15-08-2017

A real life example of a discretionary trust in operation

His grandparents had placed The Priory, their farmhouse and main property, into a discretionary trust in the early 1990s for tax planning reasons. The couple’s four children were named as the beneficiaries of this trust. Antony Webster died in 1996, but after the death of his father Valentine in 2006 and his grandmother in 2007, Rupert claimed that his grandparents had promised The Priory to Valentine some time ago. This, he claimed, now made the farmhouse his by right of succession.

 

As such, Rupert brought a claim in proprietary estoppel against the estates of his grandparents, which was dismissed in 2013 by the England and Wales High Court. Rupert unsuccessfully attempted to appeal the decision three times, then entered charges against the property at the Land Charges Registry in an attempt to protect his alleged substantive rights. A court order to remove these charges was successfully obtained in 2014 by the executors of Rupert’s grandparents’ estate – John Penley, the family solicitor, and Rupert’s aunt, Virginia Ashcroft.

Rupert subsequently brought a new claim seeking possession of part of the property, which was struck out in 2015. The judge also issued an injunction preventing Rupert from entering the property, from interfering with the sale or marketing of the property, from making any entry on the property’s title without court permission, or from publishing or using words to the effect that he had an interest in the property or that his permission was required before its disposal.

Rupert attempted to have the injunction varied, but this was refused. The judge then made the initial ECRO against Rupert, restraining him from issuing any claim or application against the executors for two years. Rupert nonetheless lodged three more claims against them, challenging the valuation of the farmhouse, which were also deemed meritless and struck out.

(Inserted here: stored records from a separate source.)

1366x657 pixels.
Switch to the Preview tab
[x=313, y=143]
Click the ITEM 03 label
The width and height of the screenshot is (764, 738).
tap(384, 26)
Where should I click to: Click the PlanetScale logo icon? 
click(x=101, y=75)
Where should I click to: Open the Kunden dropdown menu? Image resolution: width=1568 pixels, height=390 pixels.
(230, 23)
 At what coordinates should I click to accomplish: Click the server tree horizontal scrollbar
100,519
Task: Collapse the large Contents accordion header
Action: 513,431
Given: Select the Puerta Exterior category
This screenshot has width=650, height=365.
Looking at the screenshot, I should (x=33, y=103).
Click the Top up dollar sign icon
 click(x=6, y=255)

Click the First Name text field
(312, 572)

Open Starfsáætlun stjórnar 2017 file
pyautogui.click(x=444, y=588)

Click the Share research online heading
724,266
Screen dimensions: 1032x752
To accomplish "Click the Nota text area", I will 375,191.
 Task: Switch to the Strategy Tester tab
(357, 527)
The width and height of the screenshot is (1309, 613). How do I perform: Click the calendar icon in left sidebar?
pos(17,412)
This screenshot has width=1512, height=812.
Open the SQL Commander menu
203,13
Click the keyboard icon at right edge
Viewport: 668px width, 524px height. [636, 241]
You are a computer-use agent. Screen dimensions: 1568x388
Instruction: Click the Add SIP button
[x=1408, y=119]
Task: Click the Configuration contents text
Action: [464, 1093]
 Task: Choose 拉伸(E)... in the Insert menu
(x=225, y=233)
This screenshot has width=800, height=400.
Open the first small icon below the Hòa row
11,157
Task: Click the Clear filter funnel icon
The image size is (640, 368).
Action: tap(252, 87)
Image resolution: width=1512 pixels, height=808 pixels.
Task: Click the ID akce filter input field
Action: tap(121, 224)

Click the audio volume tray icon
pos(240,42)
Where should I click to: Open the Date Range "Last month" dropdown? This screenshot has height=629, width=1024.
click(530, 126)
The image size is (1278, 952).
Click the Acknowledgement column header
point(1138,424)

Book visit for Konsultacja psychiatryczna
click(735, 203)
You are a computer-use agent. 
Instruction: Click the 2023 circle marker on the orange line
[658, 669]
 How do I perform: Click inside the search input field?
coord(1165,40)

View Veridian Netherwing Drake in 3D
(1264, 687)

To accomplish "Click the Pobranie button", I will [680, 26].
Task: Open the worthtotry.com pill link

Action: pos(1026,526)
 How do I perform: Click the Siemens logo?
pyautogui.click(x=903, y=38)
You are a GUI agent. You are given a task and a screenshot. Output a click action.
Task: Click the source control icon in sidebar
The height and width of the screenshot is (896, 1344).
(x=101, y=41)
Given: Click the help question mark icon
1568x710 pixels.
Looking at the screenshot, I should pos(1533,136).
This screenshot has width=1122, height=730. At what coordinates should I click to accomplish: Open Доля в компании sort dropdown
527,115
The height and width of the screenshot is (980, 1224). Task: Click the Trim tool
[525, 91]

When the ECRO expired, the executors applied for renewal due to Rupert’s actions during the two year period. These included trying to resurrect his original claim, appealing the dismissal of his claims, and issuing new claims over breaches of his human rights during the past two years. The executors also cited the cost of both time and money of Rupert’s actions, as well as the fact that there was no real prospect of these costs being repaid, due to Rupert having already lost his house, office and agricultural business to pay legal costs.

The judge accepted these arguments, stating that Rupert continued to pose ‘a clear and serious risk’ to the claimants, to the new owners of the farmhouse and to the administration of public justice, and extended the ECRO to March 2019.

The story serves as an example of the power of discretionary trusts to protect assets from younger generations, if needed.